# Hog Hunting with 20 ga



## AUTiger (Aug 9, 2009)

Anyone ever used a 20 ga during small game season to hunt hogs?

If so, what load to use and where to aim?

Thanks


----------



## rgarvin (Aug 9, 2009)

wasting your time


----------



## ellaville hunter (Aug 9, 2009)

get a 22 mag


----------



## Robk (Aug 9, 2009)

spend 200 and get a muzzle loader.


----------



## Apex Predator (Aug 9, 2009)

Slugs or buckshot, and neither are legal on WMA land.  Buy you a smoke pole!


----------



## huntingonthefly (Aug 9, 2009)

No.


----------



## georgia_home (Aug 11, 2009)

a 20 with slugs IS allowed on wma land during deer or bear season. there are other notes here about shotguns... see page 13 for details.

SLUGS ONLY!!! NO BUCKSHOT for deer /bear unless otherwise specified. the only WMA place i saw that allowed buckshot, prior to this year was...rayonier... and they are gone now. haven't looked to see if some other place is allowed.

as far as aiming, go for vitals, remembering to avoid the shoulder plate if possible.


----------



## georgia_home (Aug 11, 2009)

a 20 with slugs IS allowed on wma land during deer or bear season. there are other notes here about shotguns... see page 13 for details.

SLUGS ONLY!!! NO BUCKSHOT for deer /bear unless otherwise specified. the only WMA place i saw that allowed buckshot, prior to this year was...rayonier... and they are gone now. haven't looked to see if some other place is allowed.

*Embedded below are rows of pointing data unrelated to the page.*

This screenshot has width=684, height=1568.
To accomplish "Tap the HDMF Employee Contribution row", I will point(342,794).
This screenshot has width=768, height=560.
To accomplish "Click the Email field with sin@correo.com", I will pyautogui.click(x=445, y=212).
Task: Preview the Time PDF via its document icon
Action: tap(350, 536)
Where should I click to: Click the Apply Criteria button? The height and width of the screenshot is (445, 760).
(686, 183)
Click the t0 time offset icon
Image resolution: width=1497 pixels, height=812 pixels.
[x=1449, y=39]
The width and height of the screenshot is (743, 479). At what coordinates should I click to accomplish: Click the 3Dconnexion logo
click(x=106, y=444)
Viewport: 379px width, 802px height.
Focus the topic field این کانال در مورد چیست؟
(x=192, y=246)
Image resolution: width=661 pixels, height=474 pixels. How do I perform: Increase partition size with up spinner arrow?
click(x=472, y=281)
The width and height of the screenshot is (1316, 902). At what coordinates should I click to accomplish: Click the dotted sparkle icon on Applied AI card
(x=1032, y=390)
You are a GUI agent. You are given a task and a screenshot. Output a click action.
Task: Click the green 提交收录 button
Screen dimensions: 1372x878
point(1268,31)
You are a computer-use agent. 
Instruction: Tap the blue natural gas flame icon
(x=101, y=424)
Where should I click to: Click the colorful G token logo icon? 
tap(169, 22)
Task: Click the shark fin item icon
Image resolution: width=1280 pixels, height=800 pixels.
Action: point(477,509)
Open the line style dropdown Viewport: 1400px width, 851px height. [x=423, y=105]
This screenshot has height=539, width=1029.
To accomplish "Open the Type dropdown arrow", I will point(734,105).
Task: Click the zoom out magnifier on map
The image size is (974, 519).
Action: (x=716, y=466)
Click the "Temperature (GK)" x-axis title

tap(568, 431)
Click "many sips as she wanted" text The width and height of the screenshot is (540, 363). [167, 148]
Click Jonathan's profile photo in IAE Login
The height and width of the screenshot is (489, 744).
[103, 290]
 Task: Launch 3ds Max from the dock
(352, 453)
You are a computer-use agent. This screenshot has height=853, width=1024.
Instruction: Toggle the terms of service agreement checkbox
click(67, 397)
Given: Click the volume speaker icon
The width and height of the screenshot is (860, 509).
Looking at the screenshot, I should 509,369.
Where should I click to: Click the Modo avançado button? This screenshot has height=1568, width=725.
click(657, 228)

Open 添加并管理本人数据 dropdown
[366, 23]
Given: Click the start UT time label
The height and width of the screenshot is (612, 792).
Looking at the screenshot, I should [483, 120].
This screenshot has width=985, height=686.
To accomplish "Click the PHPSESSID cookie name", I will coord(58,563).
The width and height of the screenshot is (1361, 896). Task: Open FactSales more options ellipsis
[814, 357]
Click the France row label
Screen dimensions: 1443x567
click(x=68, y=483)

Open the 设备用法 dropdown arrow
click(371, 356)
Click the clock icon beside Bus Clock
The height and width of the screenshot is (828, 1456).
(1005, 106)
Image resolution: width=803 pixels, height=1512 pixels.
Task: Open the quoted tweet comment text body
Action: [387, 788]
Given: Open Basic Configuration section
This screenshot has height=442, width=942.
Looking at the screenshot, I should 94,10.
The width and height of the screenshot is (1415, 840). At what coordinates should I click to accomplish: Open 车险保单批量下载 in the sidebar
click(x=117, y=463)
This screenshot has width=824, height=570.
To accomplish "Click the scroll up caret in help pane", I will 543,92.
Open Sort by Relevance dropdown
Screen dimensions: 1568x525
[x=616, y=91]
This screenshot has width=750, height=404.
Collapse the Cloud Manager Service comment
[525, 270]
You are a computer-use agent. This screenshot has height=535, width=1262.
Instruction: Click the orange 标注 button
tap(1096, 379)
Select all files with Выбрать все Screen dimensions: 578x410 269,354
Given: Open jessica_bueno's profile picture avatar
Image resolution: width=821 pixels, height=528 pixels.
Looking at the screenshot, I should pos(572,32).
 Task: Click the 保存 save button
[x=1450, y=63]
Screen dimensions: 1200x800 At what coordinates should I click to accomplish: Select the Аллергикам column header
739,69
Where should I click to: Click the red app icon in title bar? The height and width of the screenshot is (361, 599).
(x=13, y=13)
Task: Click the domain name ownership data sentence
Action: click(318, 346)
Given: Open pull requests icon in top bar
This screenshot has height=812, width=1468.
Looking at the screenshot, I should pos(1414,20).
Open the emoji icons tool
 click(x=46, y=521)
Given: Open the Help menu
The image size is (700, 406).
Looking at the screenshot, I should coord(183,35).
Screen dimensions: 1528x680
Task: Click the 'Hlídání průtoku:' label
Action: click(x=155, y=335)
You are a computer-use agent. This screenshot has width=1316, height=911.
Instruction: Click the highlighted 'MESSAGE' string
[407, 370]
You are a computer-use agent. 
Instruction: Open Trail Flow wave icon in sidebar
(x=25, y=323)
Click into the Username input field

as far as aiming, go for vitals, remembering to avoid the shoulder plate if possible.

***SORRY FOR DOUBLE!!!*** my browser gets funky sometimes!!!


----------



## bfriendly (Sep 1, 2009)

*If its what ya got.....take it!*

If you got a 20 ga and want to go hog hunting, take it.  Get you some *Turkey loads *with #2 if you can find them.........go get you a HOG brother!


----------



## dog1 (Sep 1, 2009)

*20 ga.*

A 20 ga. shotgun with slugs or double ought buckshot will kill any hog in Ga. if the shot is in the right place.

One word of caution, besure and make sure you have the right choke tube (if you have a gun with chokes) installed.  Check your owners manual.  You could blow the end of your barrel off if not using the right tube.

I have 3 older 20 ga. shotguns that don't have choke tubes, the only one of the 3 is improved cylinder, that's the one I use.

dog1


----------



## declemen (Sep 1, 2009)

On private land you can use any size shot you want.I would reccomend buckshot at close range.During small game season on a WMA you can not use buckshot, no buck shot on a WMA period.If I was on public land during small game season, I would have a 22 mag.If you do go after hogs with a 20 ga with bird shot, get one with a good stock, so you can keep em beat off after you make them mad.


----------



## BRIAN1 (Sep 1, 2009)

I killed a small sow with a 20 gauge/#2 shot. Aim for the head and any small pig will go down within close range.


----------